The task ->
Each entry below is to be reproduced exactly, though any pictures it holds must be omitted.

[[ Input material, beginning ]]

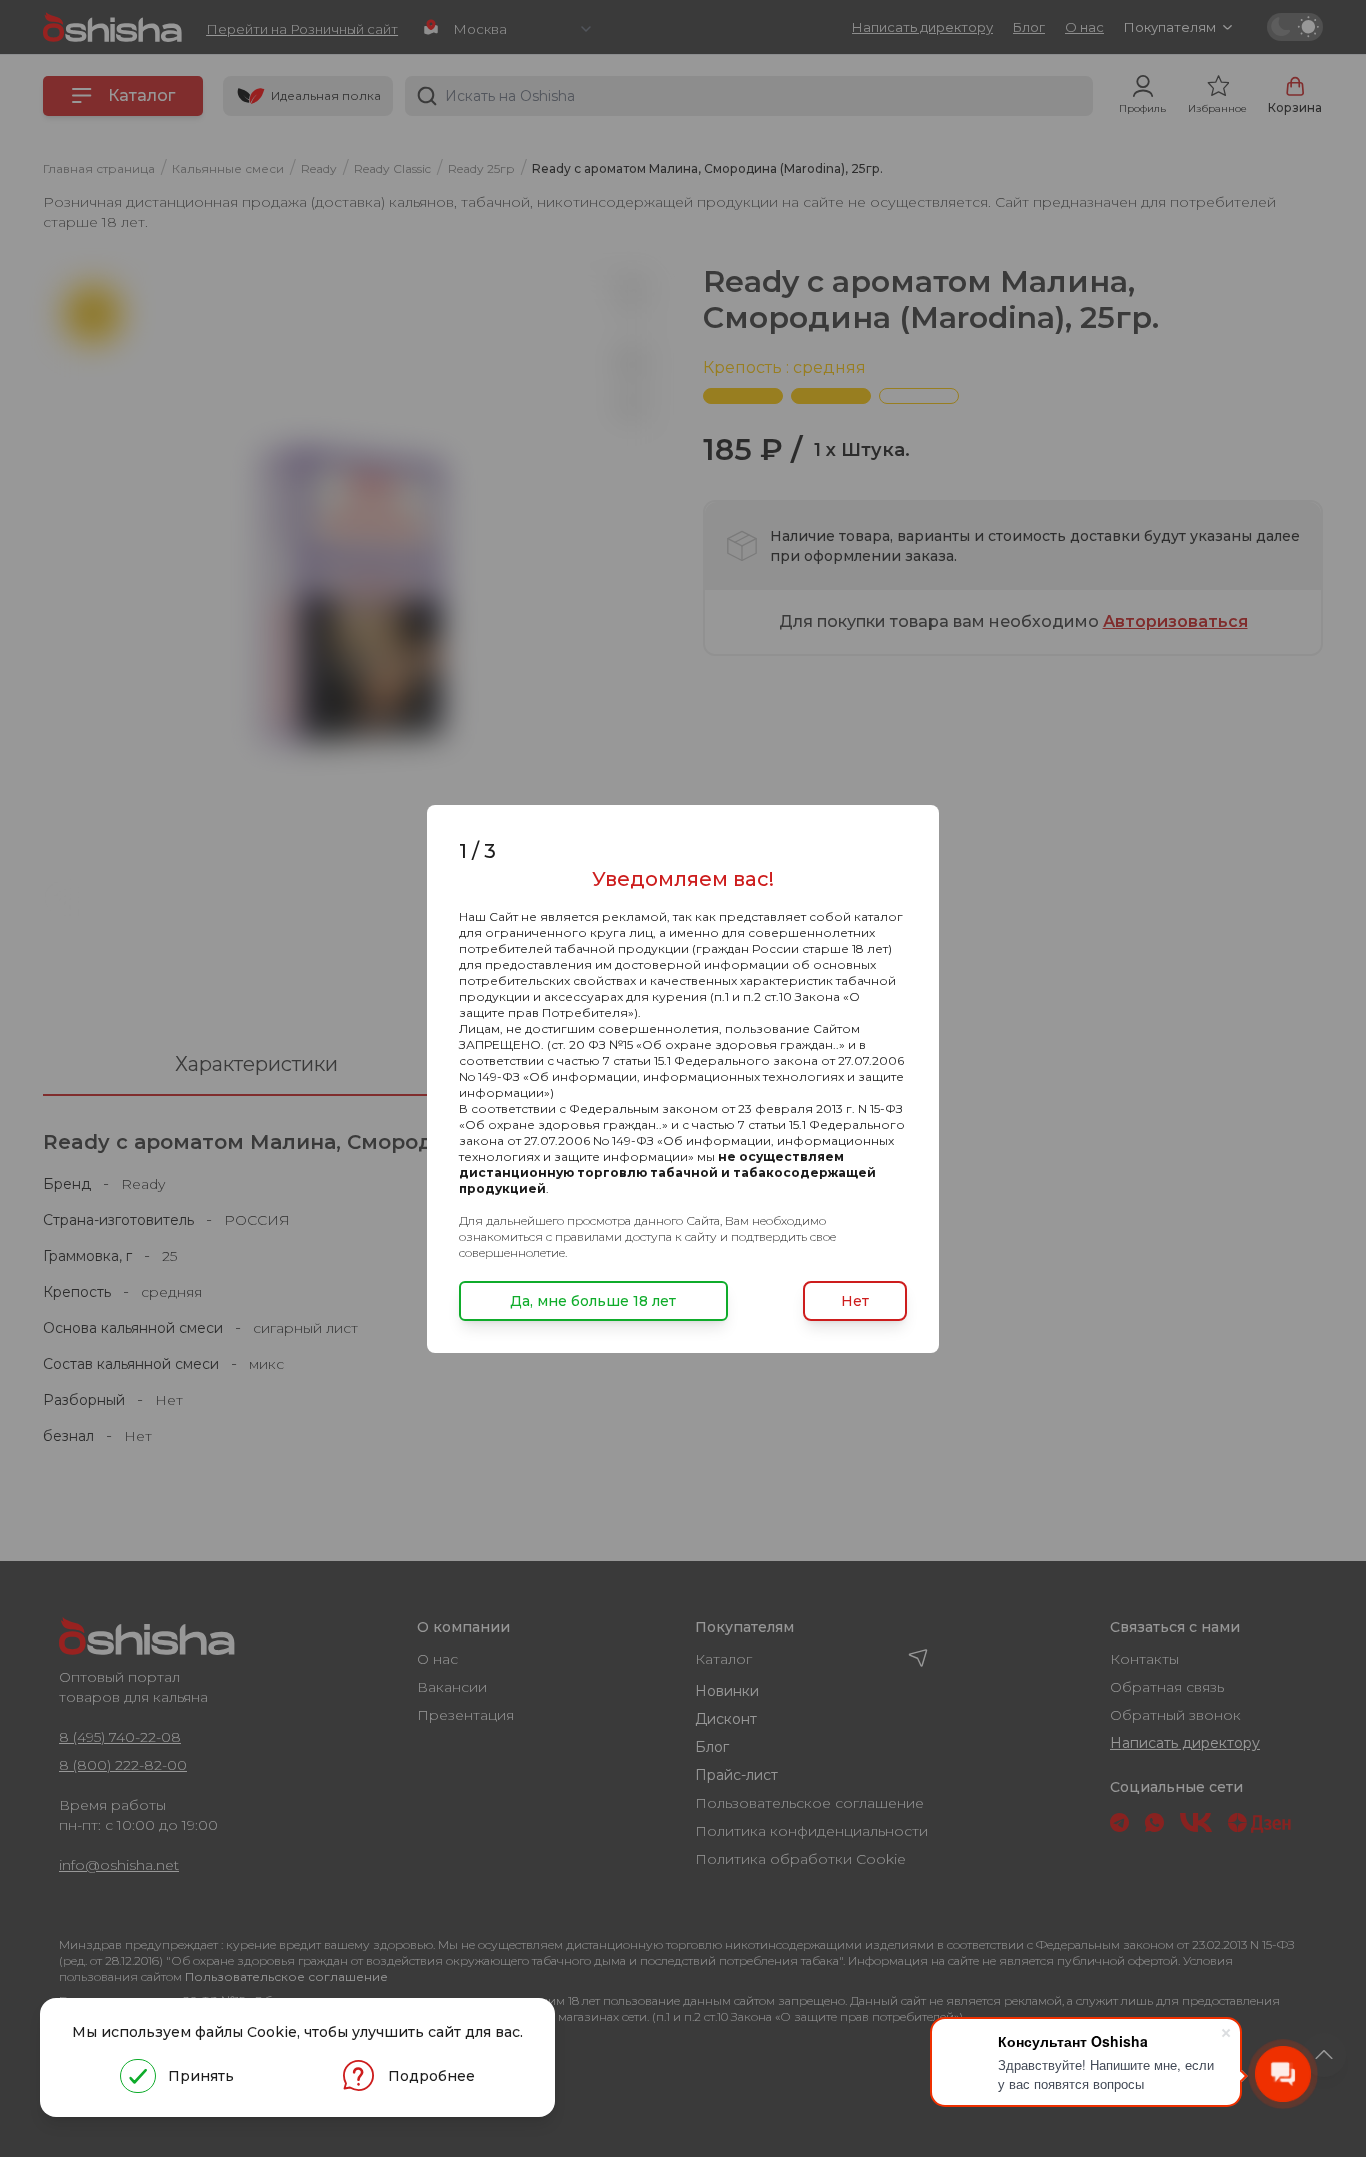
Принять (201, 2076)
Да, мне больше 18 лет (593, 1301)
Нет (855, 1301)
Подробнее (431, 2076)
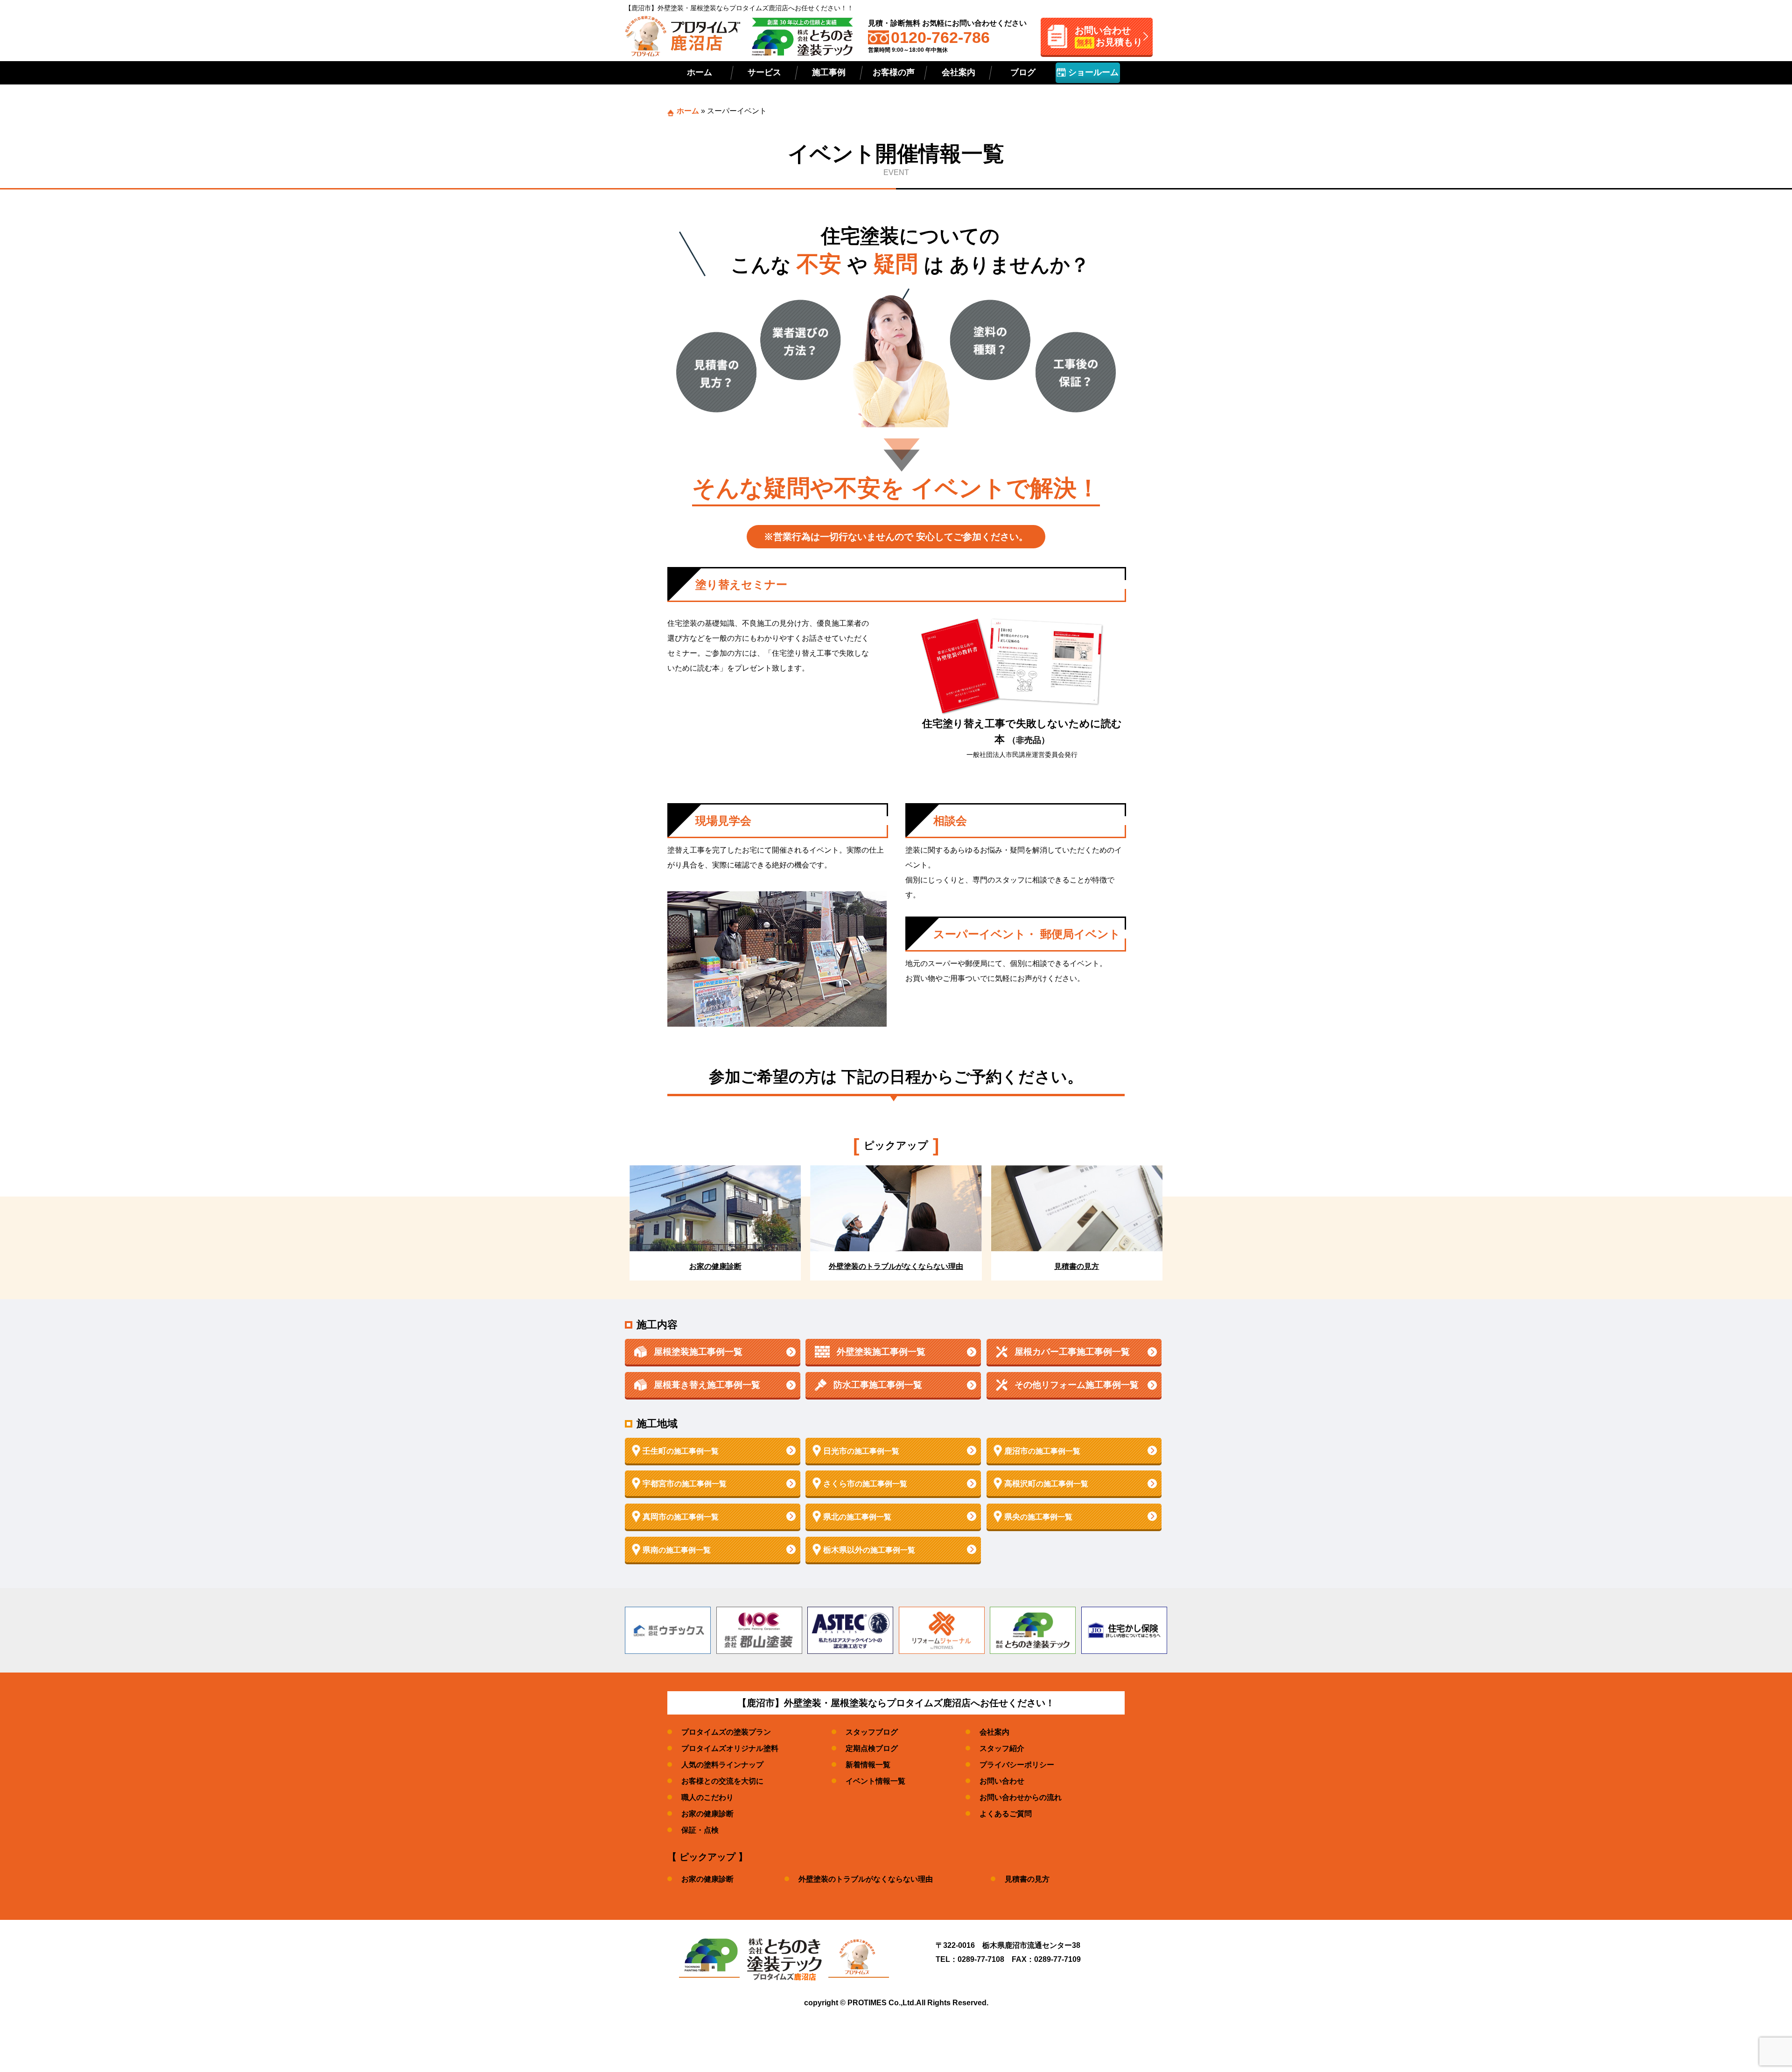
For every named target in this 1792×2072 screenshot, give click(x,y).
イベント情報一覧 (875, 1781)
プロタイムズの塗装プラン (726, 1732)
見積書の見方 (1027, 1879)
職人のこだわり (707, 1797)
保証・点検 (700, 1830)
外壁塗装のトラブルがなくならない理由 (865, 1879)
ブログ (1023, 72)
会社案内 (958, 72)
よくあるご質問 (1006, 1814)
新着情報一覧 (868, 1765)
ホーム (699, 72)
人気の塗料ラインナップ (722, 1765)
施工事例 (829, 72)
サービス (764, 72)
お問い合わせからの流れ (1021, 1797)
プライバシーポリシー (1017, 1765)
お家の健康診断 (707, 1814)
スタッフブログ (872, 1732)
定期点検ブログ (872, 1748)
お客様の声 (894, 72)
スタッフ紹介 (1002, 1748)
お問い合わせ (1002, 1781)
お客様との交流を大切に (722, 1781)
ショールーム (1092, 72)
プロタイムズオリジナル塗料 (729, 1748)
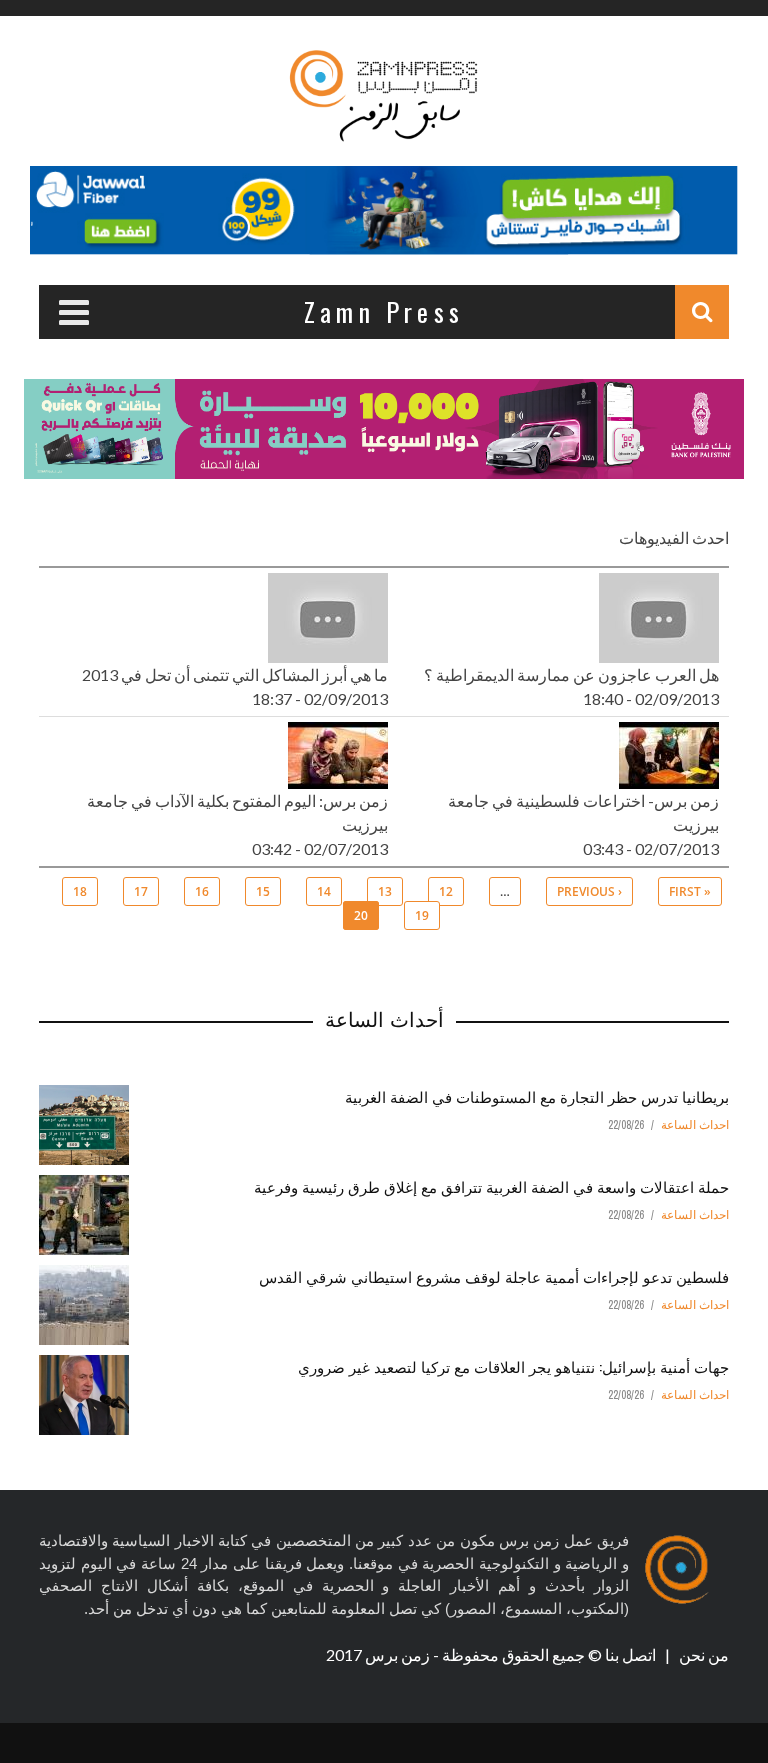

[[ Input material, end ]]

Answer section ->
Принять (201, 2076)
Да, мне больше 18 лет (593, 1301)
Нет (855, 1301)
Подробнее (431, 2076)
For every named target in this 1792×2072 screenshot, give click(x,y).
イベント情報一覧 (875, 1781)
プロタイムズの塗装プラン (726, 1732)
見積書の見方 (1027, 1879)
職人のこだわり (707, 1797)
保証・点検 (700, 1830)
外壁塗装のトラブルがなくならない理由 (865, 1879)
ブログ (1023, 72)
会社案内 (958, 72)
よくあるご質問 (1006, 1814)
新着情報一覧 (868, 1765)
ホーム (699, 72)
人気の塗料ラインナップ (722, 1765)
施工事例 (829, 72)
サービス (764, 72)
お問い合わせからの流れ (1021, 1797)
プライバシーポリシー (1017, 1765)
お家の健康診断 (707, 1814)
スタッフブログ (872, 1732)
定期点検ブログ (872, 1748)
お客様の声 (894, 72)
スタッフ紹介 (1002, 1748)
お問い合わせ (1002, 1781)
お客様との交流を大切に (722, 1781)
ショールーム (1092, 72)
プロタイムズオリジナル塗料 (729, 1748)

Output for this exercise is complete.